## What you have to do
The entries below are to be written out exactly, with no images included.

Dataset entries
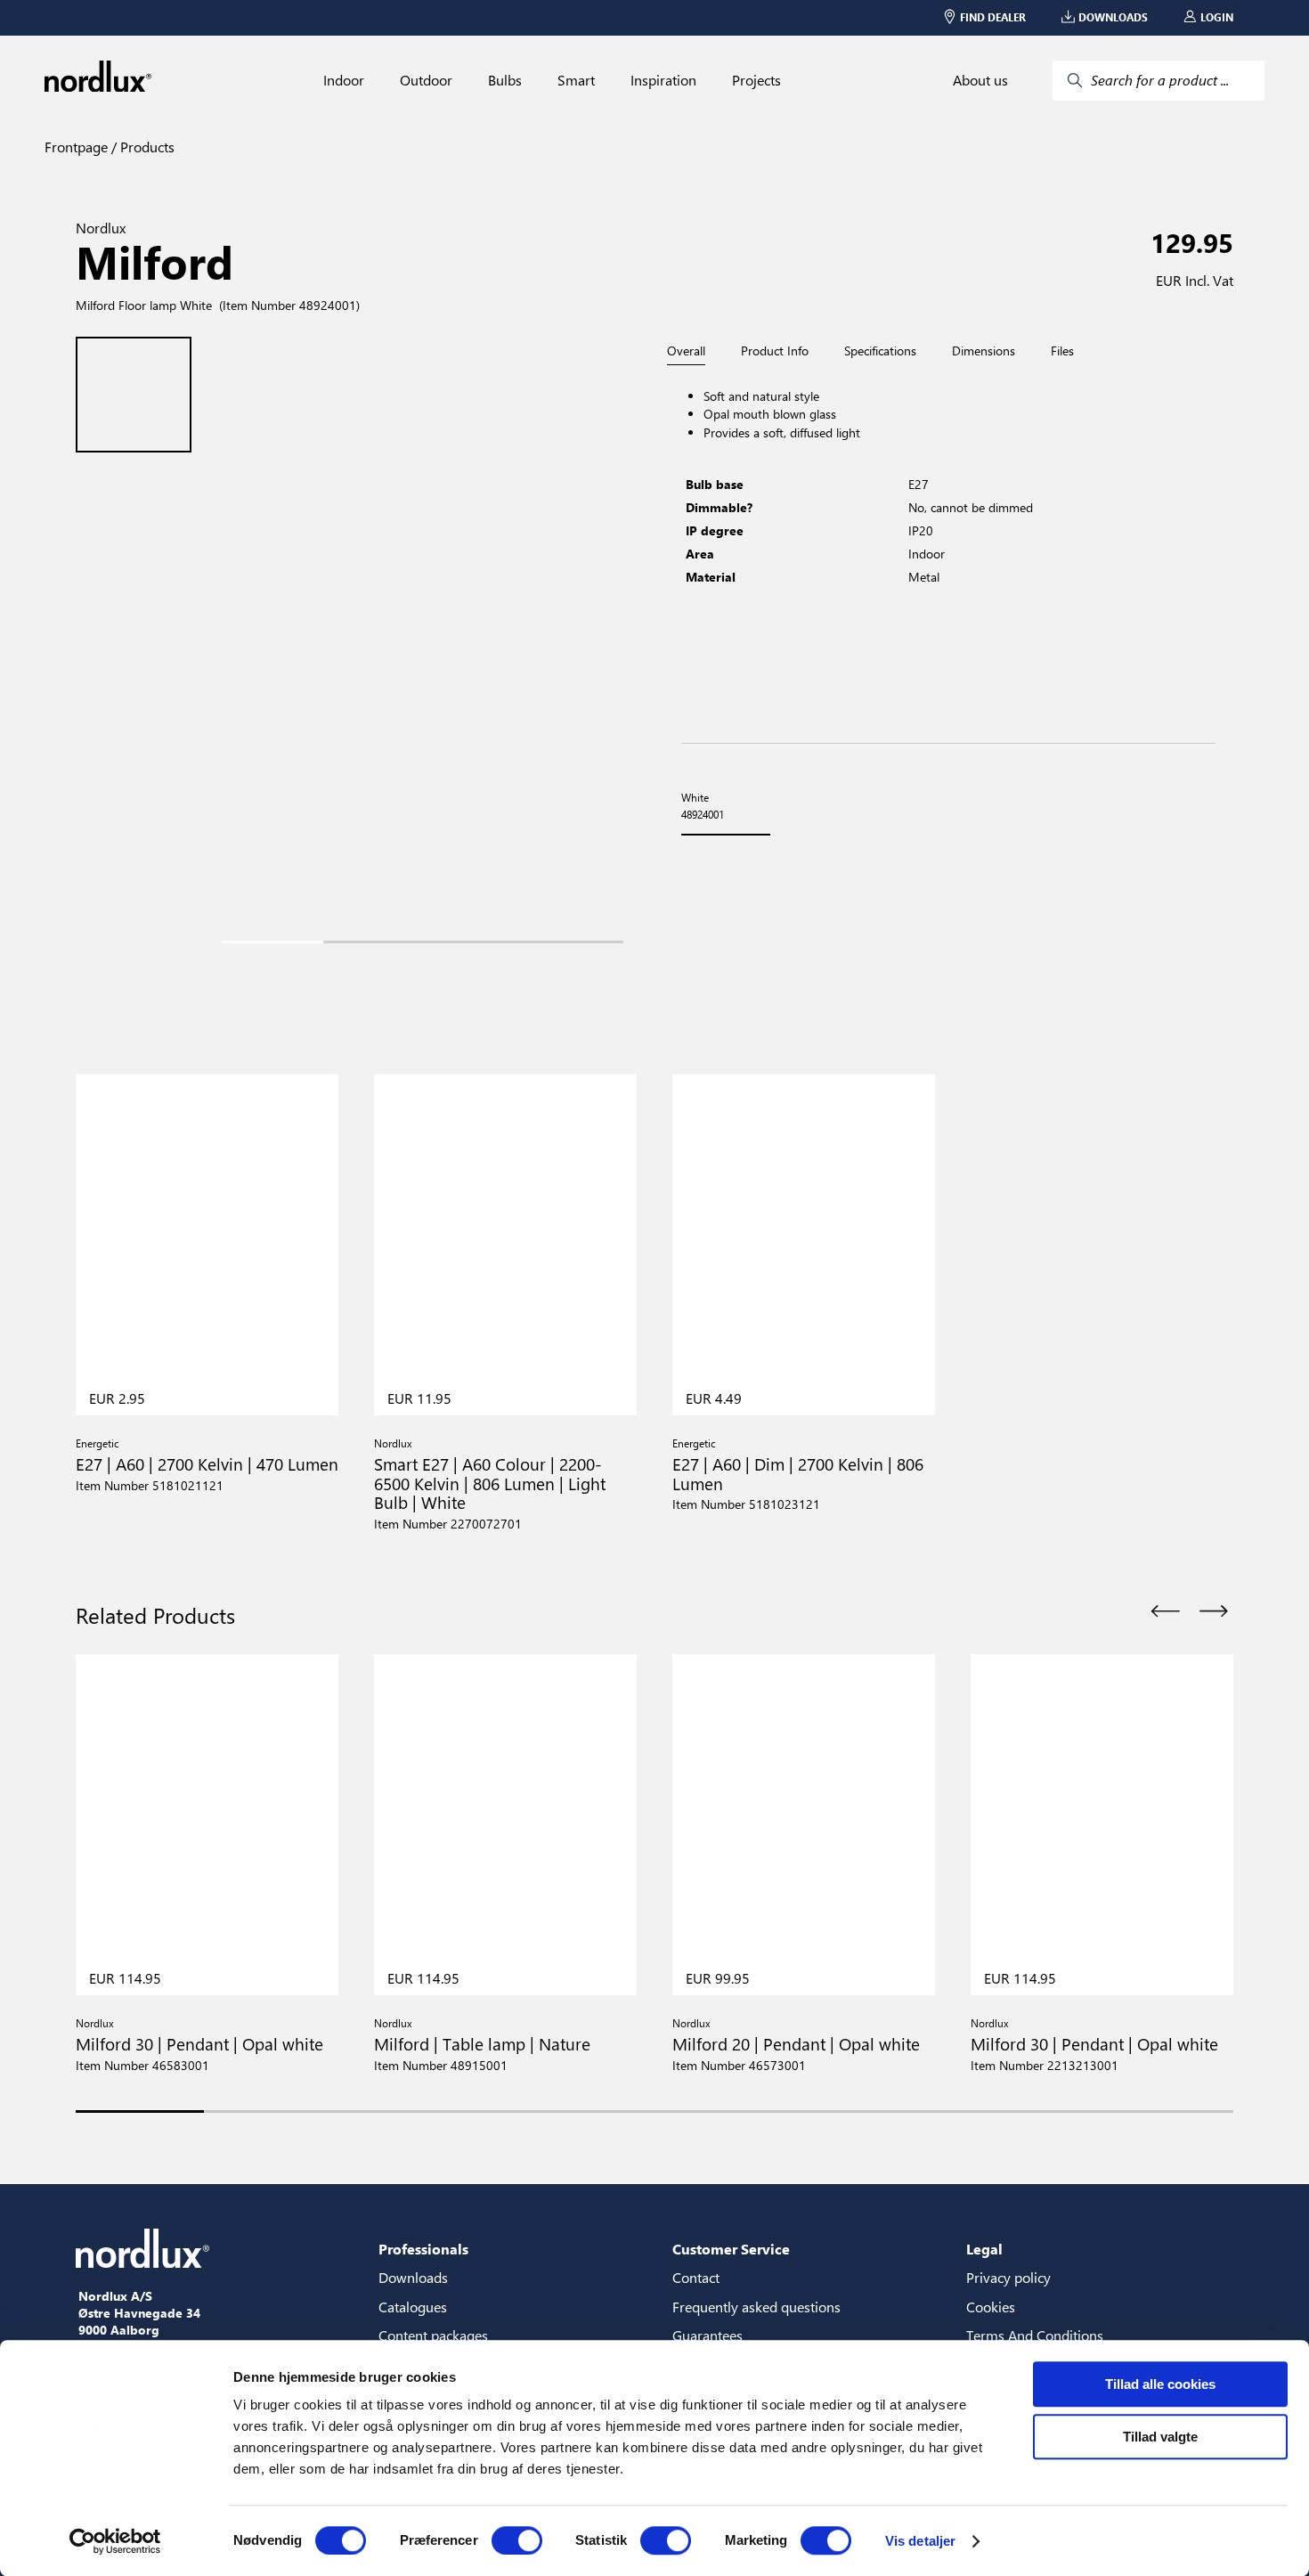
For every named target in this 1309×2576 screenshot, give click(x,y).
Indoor (343, 80)
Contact (696, 2277)
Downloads (413, 2277)
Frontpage (76, 146)
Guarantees (707, 2335)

## Answer box
For every named target in this 1309×2576 screenshot, give click(x,y).
Indoor (343, 80)
Contact (696, 2277)
Downloads (413, 2277)
Frontpage (76, 146)
Guarantees (707, 2335)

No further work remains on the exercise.